Another alternative is to send thousands of nanoships, of which only a few would reach their destination. "Once arriving on a nearby moon, they could create a factory to make unlimited copies of themselves," says Kaku. Nanoships would require very little fuel to accelerate. They could visit the stellar neighborhood by floating on the magnetic fields of other planets.

===Future of Wealth: Winners and Losers===
Kaku discusses how Moore's law of robotics will affect the future of capitalism, which nations will survive and grow, and how the United States is "brain-draining" off of immigrants to fuel their economy.

===Future of Humanity: Planetary Civilization===
Kaku ranks the civilization of the future, with classifications based on energy consumption, entropy, and information processing. Kaku stated that humans with an average economic growth may attain planetary civilization status in 100 years, "unless there is a natural catastrophe or some calamitous act of folly, it is inevitable that we will
enter this phase of our collective history".

==Reception==
The book got mixed reviews, and was generally regarded as having interesting insights that were delivered in an over-optimistic but bland style.

Kirkus Reviews stated "The author’s scientific expertise will engage readers too sophisticated for predictions based on psychic powers or astrology." Reviewers at Library Journal have stated, "This work is highly recommended for fans of Kaku’s previous books and for readers interested in science and robotics."

The Wall Street Journal considers it a "largely optimistic view of the future". The Telegraph complained that "[Physics of the Future] is partisan about technology in a way that smacks of Gerard K. O'Neill’s deliriously technocratic vision of space exploration, The High Frontier." The Guardian stated "despite the relentless technological optimism, Kaku does conjure up a genuinely exciting panorama of revolutionary science and magical technology".

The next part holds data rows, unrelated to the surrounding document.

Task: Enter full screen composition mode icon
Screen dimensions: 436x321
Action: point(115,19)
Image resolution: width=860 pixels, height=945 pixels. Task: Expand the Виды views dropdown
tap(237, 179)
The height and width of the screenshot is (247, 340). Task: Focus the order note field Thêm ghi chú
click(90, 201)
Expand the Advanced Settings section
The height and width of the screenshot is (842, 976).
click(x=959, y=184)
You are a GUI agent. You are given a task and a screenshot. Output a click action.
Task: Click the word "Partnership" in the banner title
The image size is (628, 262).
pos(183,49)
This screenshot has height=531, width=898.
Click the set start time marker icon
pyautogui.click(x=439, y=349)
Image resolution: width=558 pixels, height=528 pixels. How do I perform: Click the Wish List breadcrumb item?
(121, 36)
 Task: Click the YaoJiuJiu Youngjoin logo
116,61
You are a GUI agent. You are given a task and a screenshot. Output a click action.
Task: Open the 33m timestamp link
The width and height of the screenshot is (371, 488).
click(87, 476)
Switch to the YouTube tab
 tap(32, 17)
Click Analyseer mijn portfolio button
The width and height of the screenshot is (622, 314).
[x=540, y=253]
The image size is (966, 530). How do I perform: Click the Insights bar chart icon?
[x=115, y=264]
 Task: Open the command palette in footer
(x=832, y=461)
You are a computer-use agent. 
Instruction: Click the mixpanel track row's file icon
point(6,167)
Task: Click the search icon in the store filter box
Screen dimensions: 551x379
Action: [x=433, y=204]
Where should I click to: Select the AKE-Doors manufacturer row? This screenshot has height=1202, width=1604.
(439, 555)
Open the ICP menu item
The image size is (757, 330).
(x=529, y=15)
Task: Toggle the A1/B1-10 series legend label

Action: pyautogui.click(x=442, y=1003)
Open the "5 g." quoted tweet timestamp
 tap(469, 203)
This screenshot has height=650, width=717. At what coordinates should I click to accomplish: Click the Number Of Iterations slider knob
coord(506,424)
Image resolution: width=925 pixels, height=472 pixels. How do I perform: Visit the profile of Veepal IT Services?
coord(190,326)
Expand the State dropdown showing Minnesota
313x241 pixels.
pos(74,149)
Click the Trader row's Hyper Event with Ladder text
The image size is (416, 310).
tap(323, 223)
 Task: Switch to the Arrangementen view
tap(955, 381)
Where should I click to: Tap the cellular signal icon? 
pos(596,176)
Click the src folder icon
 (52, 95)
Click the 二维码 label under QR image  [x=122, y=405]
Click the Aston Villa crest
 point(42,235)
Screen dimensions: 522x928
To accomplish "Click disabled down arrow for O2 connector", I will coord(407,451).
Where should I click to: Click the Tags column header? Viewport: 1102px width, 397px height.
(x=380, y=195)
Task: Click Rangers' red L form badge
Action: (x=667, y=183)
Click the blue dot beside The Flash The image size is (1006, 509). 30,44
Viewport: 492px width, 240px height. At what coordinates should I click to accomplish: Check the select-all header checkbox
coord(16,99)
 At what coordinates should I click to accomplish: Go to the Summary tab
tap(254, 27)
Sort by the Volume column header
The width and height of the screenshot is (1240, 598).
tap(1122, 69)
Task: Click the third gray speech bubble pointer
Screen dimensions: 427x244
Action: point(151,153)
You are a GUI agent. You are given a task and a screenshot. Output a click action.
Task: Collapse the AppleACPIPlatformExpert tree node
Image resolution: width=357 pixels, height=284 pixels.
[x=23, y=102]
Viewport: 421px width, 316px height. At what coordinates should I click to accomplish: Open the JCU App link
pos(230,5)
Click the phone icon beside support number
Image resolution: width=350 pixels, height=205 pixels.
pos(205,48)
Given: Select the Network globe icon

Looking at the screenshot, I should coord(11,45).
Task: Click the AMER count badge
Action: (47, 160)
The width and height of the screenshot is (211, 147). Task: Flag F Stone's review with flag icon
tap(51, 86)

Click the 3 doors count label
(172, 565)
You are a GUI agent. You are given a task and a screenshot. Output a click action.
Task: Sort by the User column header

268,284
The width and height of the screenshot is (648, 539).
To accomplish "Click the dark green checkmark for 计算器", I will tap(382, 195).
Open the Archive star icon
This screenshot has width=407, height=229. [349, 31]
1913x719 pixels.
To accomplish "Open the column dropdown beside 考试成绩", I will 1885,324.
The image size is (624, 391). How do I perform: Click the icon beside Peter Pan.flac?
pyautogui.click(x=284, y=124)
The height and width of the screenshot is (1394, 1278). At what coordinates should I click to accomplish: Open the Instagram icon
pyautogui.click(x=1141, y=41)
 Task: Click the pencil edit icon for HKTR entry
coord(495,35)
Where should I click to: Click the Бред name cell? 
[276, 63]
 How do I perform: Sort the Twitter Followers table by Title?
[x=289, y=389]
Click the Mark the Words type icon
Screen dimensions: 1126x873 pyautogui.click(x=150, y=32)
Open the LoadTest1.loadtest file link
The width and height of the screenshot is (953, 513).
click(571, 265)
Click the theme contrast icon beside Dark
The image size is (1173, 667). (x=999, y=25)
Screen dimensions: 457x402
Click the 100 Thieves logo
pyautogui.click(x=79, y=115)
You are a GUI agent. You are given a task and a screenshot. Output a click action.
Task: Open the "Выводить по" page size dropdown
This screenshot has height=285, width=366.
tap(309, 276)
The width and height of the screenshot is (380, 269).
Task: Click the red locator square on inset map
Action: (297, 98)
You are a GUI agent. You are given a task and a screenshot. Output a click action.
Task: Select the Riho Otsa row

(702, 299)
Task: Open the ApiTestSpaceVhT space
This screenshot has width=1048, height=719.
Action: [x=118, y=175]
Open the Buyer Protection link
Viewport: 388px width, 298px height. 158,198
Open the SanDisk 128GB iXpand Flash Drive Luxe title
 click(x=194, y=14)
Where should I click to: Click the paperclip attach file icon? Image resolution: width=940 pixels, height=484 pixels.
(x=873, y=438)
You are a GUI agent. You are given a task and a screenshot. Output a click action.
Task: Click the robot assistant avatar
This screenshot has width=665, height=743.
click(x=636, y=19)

The New York Times complained the book's style is often "dull and charmless", but acknowledged it had the ability to "enthrall and frighten" as well. Writing in Physics Today, physicist Neil Gershenfeld said that the book has “an appealing premise” but describes “a kind of future by committee” populated by “science-fiction staples”. Gershenfeld said, “Such a forecast could have been accomplished with less effort by collating covers from popular science magazines.” Gershenfeld criticizes Kaku for “some surprising physics errors”, such as ignoring air friction on maglev vehicles. Kaku is praised for raising “profound questions”, such as the effect of affluence in the future, or the decoupling of sensory experience from reality. However, Gershenfeld laments that these questions are asked in the margins and not given a deep treatment. “It would have been more relevant to learn the author’s perspective on these questions than to find out where and to whom he’s presented lectures,” Gershenfeld said. The Economist is skeptical about prediction in general pointing out that unforeseen "unknown unknowns" led to many disruptive technologies over the century just past.